Three traps even senior teams fall into:

  • Self-preference bias. If the judge model is the same family as the agent under test, the judge slightly prefers outputs from its own family. Mitigation: use a judge from a different provider (GPT judges Claude agents, Claude judges GPT agents) for cross-family comparisons.
  • Distribution drift in the dataset. Pairwise wins on dataset v3 don't transfer to dataset v4 if v4 has a different intent distribution. Always re-baseline when the dataset changes; don't compare experiments across dataset versions.
  • Over-reliance on win rate alone. A 55% win rate could mean "candidate is uniformly slightly better" or "candidate is much better on 30% of cases and slightly worse on 70%." Always inspect per-slice win rates. The slice view is where production regressions hide.

Where Pairwise Fits in the Broader Stack

Pairwise LLM-as-judge is one stage in the full agent eval stack — instrument, trace, dataset, evaluator, score, CI gate — described in the agent evaluation stack post. It's the highest-signal single evaluator most teams have, but it's not the whole picture. You still want heuristic gates for hard constraints, reference-based for structured outputs, and human review for the calibration set that keeps the LLM judge honest. The art is composing them.

How CallSphere Uses Pairwise Eval

Across our voice and chat agents, pairwise LLM-as-judge is the primary metric on every prompt-change PR. Each vertical has its own dataset of 400-1,200 paired comparisons against the prior production version. We run position-swapped pairs with GPT-4o as judge for healthcare and real-estate intents (where empathy matters most), and Claude as judge for technical IT helpdesk intents (where reasoning depth matters most). The cross-family judge choice came from a quarter-long calibration study: GPT-4o agreed with humans 87% on empathy-heavy intents, Claude agreed 89% on reasoning-heavy intents. We rotate judges quarterly to catch judge drift.

FAQ

Q: Is pairwise eval just RLHF reward modeling? The judging signal is similar — both are preference comparisons — but pairwise eval is for offline experiment scoring, while reward modeling trains a model. Same input shape, different downstream use. You can absolutely train a small reward model on the pairwise data you collect.

Q: How many pairs do I need for a credible result? Rule of thumb: at 55% win rate, you need ~400 paired comparisons for p<0.05. At 60% win rate, 100 is enough. At 51-52%, 1500+. If you're chasing margins under 53%, the eval is probably noise.

Q: Should I use a frontier judge or a cheap one? Cheap judges (GPT-4o-mini, Claude Haiku) are roughly 70-80% as agreeing-with-humans as frontier models on simple rubrics, at 5-10x lower cost. For PR-blocking eval, use frontier. For nightly bulk re-eval, cheap is fine. Always calibrate against humans first.
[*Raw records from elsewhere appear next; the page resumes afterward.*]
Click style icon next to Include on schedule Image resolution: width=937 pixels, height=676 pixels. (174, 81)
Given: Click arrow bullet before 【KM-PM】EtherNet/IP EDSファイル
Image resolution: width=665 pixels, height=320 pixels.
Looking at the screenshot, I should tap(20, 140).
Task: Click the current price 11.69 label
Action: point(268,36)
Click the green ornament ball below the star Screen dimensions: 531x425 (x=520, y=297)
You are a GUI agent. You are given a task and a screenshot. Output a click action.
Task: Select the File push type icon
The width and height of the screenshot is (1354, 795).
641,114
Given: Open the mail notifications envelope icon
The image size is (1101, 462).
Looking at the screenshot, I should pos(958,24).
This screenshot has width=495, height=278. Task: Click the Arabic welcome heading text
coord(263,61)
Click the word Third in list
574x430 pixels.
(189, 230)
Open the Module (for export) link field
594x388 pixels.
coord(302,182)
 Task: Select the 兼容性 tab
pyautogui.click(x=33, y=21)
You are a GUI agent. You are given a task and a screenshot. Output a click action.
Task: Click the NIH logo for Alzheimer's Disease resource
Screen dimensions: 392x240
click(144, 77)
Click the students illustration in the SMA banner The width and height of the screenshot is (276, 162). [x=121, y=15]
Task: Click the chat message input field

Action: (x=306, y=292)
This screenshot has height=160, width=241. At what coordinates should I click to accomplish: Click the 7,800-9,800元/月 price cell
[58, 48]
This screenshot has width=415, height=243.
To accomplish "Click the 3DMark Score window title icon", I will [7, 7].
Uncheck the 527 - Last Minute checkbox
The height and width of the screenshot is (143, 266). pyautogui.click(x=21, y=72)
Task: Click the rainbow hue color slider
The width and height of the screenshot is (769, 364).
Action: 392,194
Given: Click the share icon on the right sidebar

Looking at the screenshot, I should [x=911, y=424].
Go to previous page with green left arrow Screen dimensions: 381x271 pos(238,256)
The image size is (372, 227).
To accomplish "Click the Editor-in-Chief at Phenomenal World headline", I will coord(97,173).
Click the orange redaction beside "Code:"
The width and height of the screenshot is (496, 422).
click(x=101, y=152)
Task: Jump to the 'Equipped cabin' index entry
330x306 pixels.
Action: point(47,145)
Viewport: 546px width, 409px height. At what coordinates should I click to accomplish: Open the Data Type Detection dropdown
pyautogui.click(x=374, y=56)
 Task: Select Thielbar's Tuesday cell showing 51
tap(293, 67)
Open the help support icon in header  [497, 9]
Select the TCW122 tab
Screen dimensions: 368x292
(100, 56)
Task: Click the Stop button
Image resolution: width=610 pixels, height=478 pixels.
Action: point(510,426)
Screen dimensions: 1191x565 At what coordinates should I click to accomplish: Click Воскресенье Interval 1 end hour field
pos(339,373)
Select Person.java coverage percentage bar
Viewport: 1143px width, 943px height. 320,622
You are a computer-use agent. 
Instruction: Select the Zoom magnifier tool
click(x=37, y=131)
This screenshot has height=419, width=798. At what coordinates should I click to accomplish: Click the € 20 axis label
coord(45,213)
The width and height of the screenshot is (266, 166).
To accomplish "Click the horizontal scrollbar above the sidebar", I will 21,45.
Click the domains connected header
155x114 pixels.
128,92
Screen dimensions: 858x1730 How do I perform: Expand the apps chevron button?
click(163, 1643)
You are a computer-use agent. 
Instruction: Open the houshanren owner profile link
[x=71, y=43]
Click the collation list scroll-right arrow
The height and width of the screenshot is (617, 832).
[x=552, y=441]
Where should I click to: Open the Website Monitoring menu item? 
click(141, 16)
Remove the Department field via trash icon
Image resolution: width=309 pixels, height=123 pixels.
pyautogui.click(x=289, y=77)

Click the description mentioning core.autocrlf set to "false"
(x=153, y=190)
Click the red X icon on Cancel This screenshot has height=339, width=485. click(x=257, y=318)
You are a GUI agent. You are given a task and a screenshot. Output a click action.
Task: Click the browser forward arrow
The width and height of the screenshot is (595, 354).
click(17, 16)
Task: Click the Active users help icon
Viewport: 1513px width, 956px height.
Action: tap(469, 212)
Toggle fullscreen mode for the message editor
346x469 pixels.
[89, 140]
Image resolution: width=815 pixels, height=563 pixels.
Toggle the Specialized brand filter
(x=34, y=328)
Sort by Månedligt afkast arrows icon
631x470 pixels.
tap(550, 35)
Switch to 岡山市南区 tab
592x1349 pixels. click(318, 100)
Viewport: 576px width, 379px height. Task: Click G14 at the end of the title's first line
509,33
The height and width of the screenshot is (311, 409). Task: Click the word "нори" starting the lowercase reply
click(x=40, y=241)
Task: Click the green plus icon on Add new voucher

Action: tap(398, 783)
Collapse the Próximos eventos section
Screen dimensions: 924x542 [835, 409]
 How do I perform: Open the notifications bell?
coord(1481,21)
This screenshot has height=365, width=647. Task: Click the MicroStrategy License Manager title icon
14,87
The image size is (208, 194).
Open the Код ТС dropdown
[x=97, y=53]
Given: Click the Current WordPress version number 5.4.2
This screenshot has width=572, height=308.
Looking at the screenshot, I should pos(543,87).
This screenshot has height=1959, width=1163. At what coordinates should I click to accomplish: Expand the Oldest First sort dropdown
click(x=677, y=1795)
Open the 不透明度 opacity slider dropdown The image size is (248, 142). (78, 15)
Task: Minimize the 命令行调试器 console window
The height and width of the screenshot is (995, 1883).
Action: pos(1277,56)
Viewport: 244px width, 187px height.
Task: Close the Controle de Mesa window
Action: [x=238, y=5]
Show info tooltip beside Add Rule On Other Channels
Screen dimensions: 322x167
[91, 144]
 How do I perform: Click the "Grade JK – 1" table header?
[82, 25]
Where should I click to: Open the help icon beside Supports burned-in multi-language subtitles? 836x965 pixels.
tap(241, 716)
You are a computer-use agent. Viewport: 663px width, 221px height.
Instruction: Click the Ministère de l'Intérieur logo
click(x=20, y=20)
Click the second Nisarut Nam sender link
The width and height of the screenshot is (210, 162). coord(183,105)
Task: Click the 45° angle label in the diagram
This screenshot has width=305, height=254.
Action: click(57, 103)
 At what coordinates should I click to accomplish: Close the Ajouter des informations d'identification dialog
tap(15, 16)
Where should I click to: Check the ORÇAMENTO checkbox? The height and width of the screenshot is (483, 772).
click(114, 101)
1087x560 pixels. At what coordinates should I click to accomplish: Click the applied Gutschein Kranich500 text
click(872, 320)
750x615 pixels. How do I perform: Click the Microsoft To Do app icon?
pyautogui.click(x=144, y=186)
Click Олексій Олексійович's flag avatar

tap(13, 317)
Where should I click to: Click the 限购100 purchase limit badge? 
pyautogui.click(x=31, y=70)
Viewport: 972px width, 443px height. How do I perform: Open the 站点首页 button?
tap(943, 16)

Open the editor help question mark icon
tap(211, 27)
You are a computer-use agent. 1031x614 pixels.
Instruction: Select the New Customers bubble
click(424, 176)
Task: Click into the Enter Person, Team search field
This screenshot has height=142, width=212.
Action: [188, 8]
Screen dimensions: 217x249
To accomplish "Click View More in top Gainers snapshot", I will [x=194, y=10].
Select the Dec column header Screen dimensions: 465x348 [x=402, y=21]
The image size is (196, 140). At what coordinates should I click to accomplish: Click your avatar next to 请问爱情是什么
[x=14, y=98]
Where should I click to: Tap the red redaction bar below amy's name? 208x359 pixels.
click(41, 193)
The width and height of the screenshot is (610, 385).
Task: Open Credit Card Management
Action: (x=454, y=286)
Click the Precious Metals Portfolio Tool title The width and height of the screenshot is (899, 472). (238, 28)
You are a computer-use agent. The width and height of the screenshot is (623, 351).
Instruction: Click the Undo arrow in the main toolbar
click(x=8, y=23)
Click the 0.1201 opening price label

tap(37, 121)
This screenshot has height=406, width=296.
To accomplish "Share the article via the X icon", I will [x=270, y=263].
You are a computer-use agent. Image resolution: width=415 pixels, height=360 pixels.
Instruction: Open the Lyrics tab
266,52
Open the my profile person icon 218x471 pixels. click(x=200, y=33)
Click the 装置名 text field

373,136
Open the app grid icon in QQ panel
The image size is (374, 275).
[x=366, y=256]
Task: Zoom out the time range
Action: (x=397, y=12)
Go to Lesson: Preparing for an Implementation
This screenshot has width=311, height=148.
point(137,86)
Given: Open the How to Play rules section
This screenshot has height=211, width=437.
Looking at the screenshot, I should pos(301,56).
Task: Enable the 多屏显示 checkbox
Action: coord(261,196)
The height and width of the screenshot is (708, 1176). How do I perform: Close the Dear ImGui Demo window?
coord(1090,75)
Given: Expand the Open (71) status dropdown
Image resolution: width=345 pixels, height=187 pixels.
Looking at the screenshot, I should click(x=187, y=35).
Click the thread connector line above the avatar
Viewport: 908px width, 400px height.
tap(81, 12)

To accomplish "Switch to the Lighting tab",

Q: What about MT-Bench / Chatbot Arena style multi-turn pairwise? Same principle, more scaffolding. You wrap the entire conversation, not just one reply. LangSmith supports this — pass the full message thread as the judge input. Arena-style ELO ratings are useful when you have many candidates; for two-candidate A/B, raw win rate is simpler.

Q: Can I skip the judge entirely with embedding similarity? Embedding similarity is a reference-based metric in disguise — it requires a reference. It's also surprisingly weak on agents because it scores surface-level lexical overlap, not correctness or empathy. Use it for retrieval relevance, not for agent quality.

Bottom Line

Stop optimizing absolute LLM-judge scores you can't trust. Switch to pairwise. Position-swap. Use a cross-family judge. Calibrate against humans monthly. The signal-to-noise ratio of your eval program will go up by an order of magnitude in the first week — and your team will stop arguing about whether 0.78 is meaningfully better than 0.76.